>> Begin PROVIDED MATERIAL

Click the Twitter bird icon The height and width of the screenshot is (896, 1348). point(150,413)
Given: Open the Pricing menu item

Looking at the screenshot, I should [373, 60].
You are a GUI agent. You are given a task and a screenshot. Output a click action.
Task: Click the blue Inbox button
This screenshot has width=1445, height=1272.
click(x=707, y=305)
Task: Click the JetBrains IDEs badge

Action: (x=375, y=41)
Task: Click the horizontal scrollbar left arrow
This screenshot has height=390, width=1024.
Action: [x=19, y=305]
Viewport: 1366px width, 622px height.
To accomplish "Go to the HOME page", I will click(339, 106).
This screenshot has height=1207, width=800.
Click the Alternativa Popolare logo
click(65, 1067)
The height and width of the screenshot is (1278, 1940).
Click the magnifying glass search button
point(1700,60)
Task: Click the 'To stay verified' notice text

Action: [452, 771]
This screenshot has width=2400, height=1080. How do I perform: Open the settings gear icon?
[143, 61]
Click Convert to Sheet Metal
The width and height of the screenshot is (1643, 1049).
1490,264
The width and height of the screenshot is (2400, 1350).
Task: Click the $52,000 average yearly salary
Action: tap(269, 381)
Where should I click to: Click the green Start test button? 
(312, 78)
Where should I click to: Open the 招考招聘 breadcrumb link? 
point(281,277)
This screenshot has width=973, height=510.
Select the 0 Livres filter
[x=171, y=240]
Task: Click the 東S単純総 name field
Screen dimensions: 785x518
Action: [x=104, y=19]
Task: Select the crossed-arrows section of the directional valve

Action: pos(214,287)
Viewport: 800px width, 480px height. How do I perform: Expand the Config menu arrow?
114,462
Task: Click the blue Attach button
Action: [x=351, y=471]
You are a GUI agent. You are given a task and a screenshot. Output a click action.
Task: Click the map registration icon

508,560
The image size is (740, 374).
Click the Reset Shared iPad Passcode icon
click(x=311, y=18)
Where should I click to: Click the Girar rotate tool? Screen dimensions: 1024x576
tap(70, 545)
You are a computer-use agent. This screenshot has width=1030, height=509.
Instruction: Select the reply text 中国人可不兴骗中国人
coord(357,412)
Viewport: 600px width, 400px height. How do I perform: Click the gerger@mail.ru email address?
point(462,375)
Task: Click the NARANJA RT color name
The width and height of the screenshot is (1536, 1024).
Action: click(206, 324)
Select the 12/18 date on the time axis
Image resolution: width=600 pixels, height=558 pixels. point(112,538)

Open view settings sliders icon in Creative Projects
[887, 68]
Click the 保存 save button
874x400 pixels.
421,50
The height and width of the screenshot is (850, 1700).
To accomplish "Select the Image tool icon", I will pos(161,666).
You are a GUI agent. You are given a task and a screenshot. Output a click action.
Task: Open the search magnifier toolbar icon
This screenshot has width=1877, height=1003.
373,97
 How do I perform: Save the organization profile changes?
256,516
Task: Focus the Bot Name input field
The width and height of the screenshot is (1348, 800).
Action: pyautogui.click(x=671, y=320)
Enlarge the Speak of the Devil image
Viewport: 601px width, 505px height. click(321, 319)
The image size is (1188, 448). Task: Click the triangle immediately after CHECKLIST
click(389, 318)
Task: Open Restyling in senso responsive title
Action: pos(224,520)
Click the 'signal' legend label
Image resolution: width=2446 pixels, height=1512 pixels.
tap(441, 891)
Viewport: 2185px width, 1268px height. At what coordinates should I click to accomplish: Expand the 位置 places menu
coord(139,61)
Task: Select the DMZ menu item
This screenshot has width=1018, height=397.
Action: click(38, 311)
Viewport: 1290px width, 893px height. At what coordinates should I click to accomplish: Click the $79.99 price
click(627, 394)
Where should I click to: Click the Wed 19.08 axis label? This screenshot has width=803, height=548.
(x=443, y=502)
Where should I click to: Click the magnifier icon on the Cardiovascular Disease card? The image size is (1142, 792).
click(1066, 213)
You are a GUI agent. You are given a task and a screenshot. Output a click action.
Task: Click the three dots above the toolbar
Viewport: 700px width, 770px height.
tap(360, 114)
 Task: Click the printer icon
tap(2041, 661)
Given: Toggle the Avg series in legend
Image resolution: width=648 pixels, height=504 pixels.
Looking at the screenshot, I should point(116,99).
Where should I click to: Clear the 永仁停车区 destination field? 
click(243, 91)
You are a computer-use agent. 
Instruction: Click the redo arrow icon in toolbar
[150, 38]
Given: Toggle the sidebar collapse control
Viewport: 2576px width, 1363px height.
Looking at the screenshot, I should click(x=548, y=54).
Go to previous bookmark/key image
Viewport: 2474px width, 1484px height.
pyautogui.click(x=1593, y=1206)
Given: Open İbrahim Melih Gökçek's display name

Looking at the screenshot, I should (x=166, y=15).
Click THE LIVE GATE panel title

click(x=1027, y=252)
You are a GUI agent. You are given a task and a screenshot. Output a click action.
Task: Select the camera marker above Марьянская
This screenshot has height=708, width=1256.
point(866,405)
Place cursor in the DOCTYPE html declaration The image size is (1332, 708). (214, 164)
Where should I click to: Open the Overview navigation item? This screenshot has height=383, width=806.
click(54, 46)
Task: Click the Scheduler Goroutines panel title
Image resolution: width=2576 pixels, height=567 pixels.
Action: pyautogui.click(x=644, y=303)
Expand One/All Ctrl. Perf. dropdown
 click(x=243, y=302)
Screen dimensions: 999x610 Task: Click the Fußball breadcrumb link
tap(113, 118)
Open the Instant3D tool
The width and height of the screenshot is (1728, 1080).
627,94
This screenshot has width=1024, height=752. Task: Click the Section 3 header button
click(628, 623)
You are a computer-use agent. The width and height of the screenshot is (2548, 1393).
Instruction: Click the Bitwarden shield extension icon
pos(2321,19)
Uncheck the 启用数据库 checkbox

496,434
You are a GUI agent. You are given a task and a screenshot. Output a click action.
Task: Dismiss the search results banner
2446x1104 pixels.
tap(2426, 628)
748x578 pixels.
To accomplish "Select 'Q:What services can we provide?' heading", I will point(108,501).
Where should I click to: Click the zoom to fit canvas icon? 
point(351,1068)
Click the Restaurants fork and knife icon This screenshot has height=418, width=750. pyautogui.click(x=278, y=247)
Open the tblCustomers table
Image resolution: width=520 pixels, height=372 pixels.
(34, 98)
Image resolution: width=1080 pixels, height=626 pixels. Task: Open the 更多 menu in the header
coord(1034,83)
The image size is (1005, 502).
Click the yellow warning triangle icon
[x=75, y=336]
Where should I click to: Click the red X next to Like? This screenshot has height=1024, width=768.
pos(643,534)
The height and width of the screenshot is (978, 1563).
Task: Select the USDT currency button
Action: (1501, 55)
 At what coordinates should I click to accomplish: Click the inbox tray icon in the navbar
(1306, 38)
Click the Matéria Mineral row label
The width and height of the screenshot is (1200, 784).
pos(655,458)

>> End PROVIDED MATERIAL

AIM =>
Copy out all of the records above line for line, with no changes.

CORRECT RESULT =>
Click the Twitter bird icon The height and width of the screenshot is (896, 1348). point(150,413)
Given: Open the Pricing menu item

Looking at the screenshot, I should [373, 60].
You are a GUI agent. You are given a task and a screenshot. Output a click action.
Task: Click the blue Inbox button
This screenshot has width=1445, height=1272.
click(x=707, y=305)
Task: Click the JetBrains IDEs badge

Action: (x=375, y=41)
Task: Click the horizontal scrollbar left arrow
This screenshot has height=390, width=1024.
Action: [x=19, y=305]
Viewport: 1366px width, 622px height.
To accomplish "Go to the HOME page", I will click(339, 106).
This screenshot has height=1207, width=800.
Click the Alternativa Popolare logo
click(65, 1067)
The height and width of the screenshot is (1278, 1940).
Click the magnifying glass search button
point(1700,60)
Task: Click the 'To stay verified' notice text

Action: [452, 771]
This screenshot has width=2400, height=1080. How do I perform: Open the settings gear icon?
[143, 61]
Click Convert to Sheet Metal
The width and height of the screenshot is (1643, 1049).
1490,264
The width and height of the screenshot is (2400, 1350).
Task: Click the $52,000 average yearly salary
Action: tap(269, 381)
Where should I click to: Click the green Start test button? 
(312, 78)
Where should I click to: Open the 招考招聘 breadcrumb link? 
point(281,277)
This screenshot has width=973, height=510.
Select the 0 Livres filter
[x=171, y=240]
Task: Click the 東S単純総 name field
Screen dimensions: 785x518
Action: [x=104, y=19]
Task: Select the crossed-arrows section of the directional valve

Action: pos(214,287)
Viewport: 800px width, 480px height. How do I perform: Expand the Config menu arrow?
114,462
Task: Click the blue Attach button
Action: [x=351, y=471]
You are a GUI agent. You are given a task and a screenshot. Output a click action.
Task: Click the map registration icon

508,560
The image size is (740, 374).
Click the Reset Shared iPad Passcode icon
click(x=311, y=18)
Where should I click to: Click the Girar rotate tool? Screen dimensions: 1024x576
tap(70, 545)
You are a computer-use agent. This screenshot has width=1030, height=509.
Instruction: Select the reply text 中国人可不兴骗中国人
coord(357,412)
Viewport: 600px width, 400px height. How do I perform: Click the gerger@mail.ru email address?
point(462,375)
Task: Click the NARANJA RT color name
The width and height of the screenshot is (1536, 1024).
Action: click(206, 324)
Select the 12/18 date on the time axis
Image resolution: width=600 pixels, height=558 pixels. point(112,538)

Open view settings sliders icon in Creative Projects
[887, 68]
Click the 保存 save button
874x400 pixels.
421,50
The height and width of the screenshot is (850, 1700).
To accomplish "Select the Image tool icon", I will pos(161,666).
You are a GUI agent. You are given a task and a screenshot. Output a click action.
Task: Open the search magnifier toolbar icon
This screenshot has width=1877, height=1003.
373,97
 How do I perform: Save the organization profile changes?
256,516
Task: Focus the Bot Name input field
The width and height of the screenshot is (1348, 800).
Action: pyautogui.click(x=671, y=320)
Enlarge the Speak of the Devil image
Viewport: 601px width, 505px height. click(321, 319)
The image size is (1188, 448). Task: Click the triangle immediately after CHECKLIST
click(389, 318)
Task: Open Restyling in senso responsive title
Action: pos(224,520)
Click the 'signal' legend label
Image resolution: width=2446 pixels, height=1512 pixels.
tap(441, 891)
Viewport: 2185px width, 1268px height. At what coordinates should I click to accomplish: Expand the 位置 places menu
coord(139,61)
Task: Select the DMZ menu item
This screenshot has width=1018, height=397.
Action: click(38, 311)
Viewport: 1290px width, 893px height. At what coordinates should I click to accomplish: Click the $79.99 price
click(627, 394)
Where should I click to: Click the Wed 19.08 axis label? This screenshot has width=803, height=548.
(x=443, y=502)
Where should I click to: Click the magnifier icon on the Cardiovascular Disease card? The image size is (1142, 792).
click(1066, 213)
You are a GUI agent. You are given a task and a screenshot. Output a click action.
Task: Click the three dots above the toolbar
Viewport: 700px width, 770px height.
tap(360, 114)
 Task: Click the printer icon
tap(2041, 661)
Given: Toggle the Avg series in legend
Image resolution: width=648 pixels, height=504 pixels.
Looking at the screenshot, I should point(116,99).
Where should I click to: Clear the 永仁停车区 destination field? 
click(243, 91)
You are a computer-use agent. 
Instruction: Click the redo arrow icon in toolbar
[150, 38]
Given: Toggle the sidebar collapse control
Viewport: 2576px width, 1363px height.
Looking at the screenshot, I should click(x=548, y=54).
Go to previous bookmark/key image
Viewport: 2474px width, 1484px height.
pyautogui.click(x=1593, y=1206)
Given: Open İbrahim Melih Gökçek's display name

Looking at the screenshot, I should (x=166, y=15).
Click THE LIVE GATE panel title

click(x=1027, y=252)
You are a GUI agent. You are given a task and a screenshot. Output a click action.
Task: Select the camera marker above Марьянская
This screenshot has height=708, width=1256.
point(866,405)
Place cursor in the DOCTYPE html declaration The image size is (1332, 708). (214, 164)
Where should I click to: Open the Overview navigation item? This screenshot has height=383, width=806.
click(54, 46)
Task: Click the Scheduler Goroutines panel title
Image resolution: width=2576 pixels, height=567 pixels.
Action: pyautogui.click(x=644, y=303)
Expand One/All Ctrl. Perf. dropdown
 click(x=243, y=302)
Screen dimensions: 999x610 Task: Click the Fußball breadcrumb link
tap(113, 118)
Open the Instant3D tool
The width and height of the screenshot is (1728, 1080).
627,94
This screenshot has width=1024, height=752. Task: Click the Section 3 header button
click(628, 623)
You are a computer-use agent. The width and height of the screenshot is (2548, 1393).
Instruction: Click the Bitwarden shield extension icon
pos(2321,19)
Uncheck the 启用数据库 checkbox

496,434
You are a GUI agent. You are given a task and a screenshot. Output a click action.
Task: Dismiss the search results banner
2446x1104 pixels.
tap(2426, 628)
748x578 pixels.
To accomplish "Select 'Q:What services can we provide?' heading", I will point(108,501).
Where should I click to: Click the zoom to fit canvas icon? 
point(351,1068)
Click the Restaurants fork and knife icon This screenshot has height=418, width=750. pyautogui.click(x=278, y=247)
Open the tblCustomers table
Image resolution: width=520 pixels, height=372 pixels.
(34, 98)
Image resolution: width=1080 pixels, height=626 pixels. Task: Open the 更多 menu in the header
coord(1034,83)
The image size is (1005, 502).
Click the yellow warning triangle icon
[x=75, y=336]
Where should I click to: Click the red X next to Like? This screenshot has height=1024, width=768.
pos(643,534)
The height and width of the screenshot is (978, 1563).
Task: Select the USDT currency button
Action: (1501, 55)
 At what coordinates should I click to accomplish: Click the inbox tray icon in the navbar
(1306, 38)
Click the Matéria Mineral row label
The width and height of the screenshot is (1200, 784).
pos(655,458)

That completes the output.